* **Task statement**
Across these entries, report how many lines include the string "color", with nothing but the number.

───

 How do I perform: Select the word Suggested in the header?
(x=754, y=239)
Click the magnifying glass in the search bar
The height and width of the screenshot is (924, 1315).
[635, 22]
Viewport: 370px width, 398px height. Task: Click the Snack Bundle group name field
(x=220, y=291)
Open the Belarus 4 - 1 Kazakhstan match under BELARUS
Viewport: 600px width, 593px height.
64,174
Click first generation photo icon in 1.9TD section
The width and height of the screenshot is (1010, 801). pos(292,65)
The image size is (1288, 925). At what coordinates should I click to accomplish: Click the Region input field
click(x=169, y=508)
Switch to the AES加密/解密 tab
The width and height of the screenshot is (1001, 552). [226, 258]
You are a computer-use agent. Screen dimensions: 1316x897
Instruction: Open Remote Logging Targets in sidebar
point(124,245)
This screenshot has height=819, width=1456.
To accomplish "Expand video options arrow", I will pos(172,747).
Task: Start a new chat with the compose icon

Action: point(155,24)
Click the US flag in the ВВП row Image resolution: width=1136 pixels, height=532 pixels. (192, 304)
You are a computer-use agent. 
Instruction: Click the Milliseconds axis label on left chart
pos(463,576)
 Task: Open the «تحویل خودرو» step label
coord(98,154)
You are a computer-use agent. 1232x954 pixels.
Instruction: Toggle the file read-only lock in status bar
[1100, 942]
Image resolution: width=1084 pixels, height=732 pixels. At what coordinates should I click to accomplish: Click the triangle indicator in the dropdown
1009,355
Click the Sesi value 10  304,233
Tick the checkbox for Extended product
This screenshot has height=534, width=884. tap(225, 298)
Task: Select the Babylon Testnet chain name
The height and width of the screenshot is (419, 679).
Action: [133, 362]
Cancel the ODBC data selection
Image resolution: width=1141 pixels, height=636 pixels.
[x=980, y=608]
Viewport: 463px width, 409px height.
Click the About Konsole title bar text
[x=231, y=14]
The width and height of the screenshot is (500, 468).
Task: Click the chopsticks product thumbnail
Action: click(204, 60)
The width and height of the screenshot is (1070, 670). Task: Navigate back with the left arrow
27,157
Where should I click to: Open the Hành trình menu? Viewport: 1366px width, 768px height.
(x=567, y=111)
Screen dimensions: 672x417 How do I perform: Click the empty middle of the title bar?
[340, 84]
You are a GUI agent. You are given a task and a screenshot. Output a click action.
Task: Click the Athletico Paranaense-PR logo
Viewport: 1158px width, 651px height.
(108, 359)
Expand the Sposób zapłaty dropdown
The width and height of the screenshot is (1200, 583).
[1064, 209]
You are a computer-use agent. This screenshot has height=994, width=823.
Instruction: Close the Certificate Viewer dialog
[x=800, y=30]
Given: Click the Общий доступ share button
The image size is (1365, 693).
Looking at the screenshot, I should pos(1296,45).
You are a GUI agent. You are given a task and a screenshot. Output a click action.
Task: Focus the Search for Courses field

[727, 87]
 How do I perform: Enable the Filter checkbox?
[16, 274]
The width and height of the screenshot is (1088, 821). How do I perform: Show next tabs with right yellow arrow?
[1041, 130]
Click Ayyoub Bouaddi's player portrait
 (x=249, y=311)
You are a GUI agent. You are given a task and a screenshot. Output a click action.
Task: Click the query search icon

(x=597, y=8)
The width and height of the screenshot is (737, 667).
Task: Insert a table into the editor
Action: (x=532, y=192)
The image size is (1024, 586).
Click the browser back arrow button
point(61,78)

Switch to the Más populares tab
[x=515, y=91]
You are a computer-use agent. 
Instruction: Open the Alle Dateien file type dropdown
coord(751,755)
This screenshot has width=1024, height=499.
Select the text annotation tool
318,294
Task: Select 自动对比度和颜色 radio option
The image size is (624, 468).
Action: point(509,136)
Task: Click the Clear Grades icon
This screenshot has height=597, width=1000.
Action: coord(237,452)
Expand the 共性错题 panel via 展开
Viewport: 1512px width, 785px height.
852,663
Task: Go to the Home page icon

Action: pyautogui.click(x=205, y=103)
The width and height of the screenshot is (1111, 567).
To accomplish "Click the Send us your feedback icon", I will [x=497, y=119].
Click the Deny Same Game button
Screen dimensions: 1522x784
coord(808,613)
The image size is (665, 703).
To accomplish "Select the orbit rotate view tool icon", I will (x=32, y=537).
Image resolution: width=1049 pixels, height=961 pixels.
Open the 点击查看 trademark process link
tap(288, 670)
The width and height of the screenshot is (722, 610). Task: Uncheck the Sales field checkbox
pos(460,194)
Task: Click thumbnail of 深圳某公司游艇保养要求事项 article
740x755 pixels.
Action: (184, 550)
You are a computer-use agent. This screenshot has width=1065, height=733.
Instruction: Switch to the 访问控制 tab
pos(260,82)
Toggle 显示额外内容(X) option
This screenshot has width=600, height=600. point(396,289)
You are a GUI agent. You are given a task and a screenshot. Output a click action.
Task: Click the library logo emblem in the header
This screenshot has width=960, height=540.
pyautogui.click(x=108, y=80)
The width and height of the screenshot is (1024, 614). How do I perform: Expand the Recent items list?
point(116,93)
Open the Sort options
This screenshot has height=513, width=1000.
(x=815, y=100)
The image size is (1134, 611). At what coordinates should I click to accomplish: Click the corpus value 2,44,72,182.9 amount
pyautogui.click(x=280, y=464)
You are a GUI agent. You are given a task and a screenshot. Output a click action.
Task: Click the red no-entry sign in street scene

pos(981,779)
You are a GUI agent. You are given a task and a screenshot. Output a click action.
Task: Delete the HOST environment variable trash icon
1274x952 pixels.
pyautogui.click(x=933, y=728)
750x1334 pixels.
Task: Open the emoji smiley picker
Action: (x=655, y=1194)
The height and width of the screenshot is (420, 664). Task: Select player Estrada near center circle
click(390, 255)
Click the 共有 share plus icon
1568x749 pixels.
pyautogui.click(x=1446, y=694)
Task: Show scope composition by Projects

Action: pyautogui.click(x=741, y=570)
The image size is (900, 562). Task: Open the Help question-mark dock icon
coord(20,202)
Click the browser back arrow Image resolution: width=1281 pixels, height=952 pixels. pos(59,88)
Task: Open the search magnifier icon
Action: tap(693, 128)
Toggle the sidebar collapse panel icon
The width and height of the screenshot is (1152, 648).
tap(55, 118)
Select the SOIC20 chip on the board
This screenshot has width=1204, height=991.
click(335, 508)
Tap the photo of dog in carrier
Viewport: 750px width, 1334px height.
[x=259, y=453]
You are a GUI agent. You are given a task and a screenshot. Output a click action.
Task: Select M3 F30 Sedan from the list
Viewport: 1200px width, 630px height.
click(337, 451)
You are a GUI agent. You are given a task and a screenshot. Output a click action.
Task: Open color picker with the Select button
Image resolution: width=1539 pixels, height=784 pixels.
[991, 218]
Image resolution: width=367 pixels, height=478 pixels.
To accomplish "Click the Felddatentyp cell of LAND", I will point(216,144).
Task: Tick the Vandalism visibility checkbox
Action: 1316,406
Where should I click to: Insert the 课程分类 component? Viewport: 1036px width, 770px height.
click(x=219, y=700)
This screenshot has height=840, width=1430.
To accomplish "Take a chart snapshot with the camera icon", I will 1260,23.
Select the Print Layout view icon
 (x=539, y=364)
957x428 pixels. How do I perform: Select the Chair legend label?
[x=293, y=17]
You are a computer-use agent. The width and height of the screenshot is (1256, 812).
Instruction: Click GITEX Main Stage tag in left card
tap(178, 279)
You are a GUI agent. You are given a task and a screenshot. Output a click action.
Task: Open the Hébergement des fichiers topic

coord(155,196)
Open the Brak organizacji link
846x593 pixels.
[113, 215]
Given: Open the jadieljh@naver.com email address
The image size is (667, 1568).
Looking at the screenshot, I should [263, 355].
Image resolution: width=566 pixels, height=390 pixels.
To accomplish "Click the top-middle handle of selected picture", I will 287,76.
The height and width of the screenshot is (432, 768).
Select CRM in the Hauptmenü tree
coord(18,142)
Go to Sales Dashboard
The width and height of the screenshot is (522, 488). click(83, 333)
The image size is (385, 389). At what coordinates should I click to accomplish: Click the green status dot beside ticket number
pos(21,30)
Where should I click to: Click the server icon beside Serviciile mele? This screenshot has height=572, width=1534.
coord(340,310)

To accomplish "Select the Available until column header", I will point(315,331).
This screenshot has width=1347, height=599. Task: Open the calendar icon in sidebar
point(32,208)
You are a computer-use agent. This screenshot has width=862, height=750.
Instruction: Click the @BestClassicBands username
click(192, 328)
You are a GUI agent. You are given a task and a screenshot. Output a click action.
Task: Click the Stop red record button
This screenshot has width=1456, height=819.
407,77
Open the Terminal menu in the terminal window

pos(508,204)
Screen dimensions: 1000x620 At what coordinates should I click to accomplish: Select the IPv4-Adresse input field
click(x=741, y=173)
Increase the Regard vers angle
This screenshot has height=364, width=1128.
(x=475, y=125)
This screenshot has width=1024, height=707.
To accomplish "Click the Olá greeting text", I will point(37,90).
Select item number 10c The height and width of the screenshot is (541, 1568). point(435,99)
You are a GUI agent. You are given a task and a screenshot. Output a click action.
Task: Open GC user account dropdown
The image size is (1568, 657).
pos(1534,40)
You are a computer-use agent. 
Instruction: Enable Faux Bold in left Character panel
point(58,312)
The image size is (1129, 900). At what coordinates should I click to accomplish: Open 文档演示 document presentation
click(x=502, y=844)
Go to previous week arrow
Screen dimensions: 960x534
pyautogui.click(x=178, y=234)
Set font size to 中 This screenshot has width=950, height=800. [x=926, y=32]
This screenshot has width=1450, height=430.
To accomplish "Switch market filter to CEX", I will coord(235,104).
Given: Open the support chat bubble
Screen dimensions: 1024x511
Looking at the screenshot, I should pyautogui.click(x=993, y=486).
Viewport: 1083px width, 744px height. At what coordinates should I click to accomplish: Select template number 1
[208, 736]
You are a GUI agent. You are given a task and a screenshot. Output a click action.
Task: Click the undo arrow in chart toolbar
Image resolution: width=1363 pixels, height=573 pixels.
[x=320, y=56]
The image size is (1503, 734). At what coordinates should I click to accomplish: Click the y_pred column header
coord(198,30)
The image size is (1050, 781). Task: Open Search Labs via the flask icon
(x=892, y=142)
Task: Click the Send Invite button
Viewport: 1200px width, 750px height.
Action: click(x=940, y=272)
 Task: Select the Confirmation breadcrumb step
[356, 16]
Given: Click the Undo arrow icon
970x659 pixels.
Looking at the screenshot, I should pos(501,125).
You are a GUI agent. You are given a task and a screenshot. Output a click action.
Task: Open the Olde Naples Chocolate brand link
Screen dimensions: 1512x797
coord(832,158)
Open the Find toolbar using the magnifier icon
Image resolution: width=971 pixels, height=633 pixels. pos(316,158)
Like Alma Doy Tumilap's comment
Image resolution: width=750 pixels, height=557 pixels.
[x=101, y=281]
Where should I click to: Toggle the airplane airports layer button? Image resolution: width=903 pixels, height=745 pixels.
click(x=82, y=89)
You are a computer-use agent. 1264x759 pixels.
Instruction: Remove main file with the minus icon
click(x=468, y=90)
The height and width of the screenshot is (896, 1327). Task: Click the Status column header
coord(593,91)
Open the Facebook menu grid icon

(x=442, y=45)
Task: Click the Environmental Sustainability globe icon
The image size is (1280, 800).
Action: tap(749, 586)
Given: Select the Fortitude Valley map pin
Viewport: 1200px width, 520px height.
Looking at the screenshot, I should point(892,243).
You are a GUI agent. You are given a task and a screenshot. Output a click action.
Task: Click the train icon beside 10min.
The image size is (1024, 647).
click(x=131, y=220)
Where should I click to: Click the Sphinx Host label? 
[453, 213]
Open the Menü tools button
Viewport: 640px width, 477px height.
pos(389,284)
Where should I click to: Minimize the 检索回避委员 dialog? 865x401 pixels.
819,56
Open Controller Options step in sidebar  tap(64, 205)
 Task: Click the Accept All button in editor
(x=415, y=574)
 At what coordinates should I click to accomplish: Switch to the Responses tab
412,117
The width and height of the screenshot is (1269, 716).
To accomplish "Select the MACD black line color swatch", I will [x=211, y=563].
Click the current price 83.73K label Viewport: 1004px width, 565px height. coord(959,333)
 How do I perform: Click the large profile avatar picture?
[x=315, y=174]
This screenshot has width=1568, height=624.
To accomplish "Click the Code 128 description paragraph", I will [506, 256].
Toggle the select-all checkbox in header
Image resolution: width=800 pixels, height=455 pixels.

───

* **Task result**
2